The problem:
What number of lines in the records below hold the word "Pricing"? Give that number alone.

Exercise inputs:

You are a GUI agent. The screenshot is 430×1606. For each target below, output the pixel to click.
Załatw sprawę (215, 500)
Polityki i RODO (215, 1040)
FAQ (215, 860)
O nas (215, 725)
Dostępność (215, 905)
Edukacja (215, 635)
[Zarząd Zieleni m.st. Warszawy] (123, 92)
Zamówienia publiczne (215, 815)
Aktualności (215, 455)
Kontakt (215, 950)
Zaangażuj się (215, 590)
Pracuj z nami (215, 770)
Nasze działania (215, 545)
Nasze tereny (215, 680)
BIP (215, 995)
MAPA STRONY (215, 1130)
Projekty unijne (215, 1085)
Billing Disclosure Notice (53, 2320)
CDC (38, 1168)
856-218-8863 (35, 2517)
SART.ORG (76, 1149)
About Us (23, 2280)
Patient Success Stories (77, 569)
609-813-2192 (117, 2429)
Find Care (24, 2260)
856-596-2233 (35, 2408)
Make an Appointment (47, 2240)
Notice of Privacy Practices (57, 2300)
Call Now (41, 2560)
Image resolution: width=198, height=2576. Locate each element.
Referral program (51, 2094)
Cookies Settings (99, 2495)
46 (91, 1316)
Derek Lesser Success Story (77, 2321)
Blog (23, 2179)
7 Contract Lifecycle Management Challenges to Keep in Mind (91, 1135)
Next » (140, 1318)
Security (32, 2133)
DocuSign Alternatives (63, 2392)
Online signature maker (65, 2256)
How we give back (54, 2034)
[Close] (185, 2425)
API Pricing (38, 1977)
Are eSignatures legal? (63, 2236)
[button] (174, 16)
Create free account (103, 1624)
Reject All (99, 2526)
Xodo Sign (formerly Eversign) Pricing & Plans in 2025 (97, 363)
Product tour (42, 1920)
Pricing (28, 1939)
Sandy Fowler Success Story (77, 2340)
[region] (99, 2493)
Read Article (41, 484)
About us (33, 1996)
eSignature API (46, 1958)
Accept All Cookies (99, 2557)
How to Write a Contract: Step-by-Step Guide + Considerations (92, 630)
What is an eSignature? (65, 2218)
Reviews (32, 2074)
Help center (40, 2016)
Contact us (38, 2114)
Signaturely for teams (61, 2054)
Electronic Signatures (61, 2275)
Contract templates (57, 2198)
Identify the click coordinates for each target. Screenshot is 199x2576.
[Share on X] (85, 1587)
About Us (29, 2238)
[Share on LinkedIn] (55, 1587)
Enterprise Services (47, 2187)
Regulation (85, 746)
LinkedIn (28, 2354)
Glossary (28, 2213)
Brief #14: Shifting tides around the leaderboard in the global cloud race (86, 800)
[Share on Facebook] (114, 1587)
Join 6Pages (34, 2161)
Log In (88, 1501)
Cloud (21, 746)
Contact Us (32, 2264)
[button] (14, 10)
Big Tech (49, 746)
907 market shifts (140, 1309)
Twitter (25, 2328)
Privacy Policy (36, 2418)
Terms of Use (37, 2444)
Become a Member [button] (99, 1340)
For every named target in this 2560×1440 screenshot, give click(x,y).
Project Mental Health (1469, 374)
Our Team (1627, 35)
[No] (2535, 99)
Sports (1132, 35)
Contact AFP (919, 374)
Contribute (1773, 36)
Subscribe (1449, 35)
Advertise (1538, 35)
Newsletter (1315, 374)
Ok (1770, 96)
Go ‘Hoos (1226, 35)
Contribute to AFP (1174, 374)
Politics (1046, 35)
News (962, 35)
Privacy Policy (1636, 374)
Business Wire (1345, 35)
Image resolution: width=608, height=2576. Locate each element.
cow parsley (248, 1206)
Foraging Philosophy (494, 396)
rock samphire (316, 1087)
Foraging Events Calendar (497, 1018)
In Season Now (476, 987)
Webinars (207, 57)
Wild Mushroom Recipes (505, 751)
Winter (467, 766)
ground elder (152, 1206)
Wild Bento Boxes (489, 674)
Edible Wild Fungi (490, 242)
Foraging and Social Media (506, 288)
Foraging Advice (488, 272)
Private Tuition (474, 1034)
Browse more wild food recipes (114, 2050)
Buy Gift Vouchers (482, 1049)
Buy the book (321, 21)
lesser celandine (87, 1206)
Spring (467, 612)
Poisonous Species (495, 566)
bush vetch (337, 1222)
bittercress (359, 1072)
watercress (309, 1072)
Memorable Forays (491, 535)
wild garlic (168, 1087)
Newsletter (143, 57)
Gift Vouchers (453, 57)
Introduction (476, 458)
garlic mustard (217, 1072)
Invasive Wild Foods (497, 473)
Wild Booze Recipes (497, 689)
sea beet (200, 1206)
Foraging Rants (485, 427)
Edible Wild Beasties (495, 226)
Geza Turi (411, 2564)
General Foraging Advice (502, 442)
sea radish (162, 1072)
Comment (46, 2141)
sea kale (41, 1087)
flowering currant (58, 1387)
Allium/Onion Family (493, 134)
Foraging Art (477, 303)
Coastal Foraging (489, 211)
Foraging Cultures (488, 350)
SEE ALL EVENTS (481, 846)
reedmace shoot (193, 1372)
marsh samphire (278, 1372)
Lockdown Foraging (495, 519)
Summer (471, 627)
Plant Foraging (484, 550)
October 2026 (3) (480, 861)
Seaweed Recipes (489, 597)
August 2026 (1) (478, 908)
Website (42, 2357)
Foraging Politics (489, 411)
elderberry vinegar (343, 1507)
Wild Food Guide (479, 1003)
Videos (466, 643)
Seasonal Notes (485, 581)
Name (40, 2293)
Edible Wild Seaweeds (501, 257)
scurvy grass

Task response:
3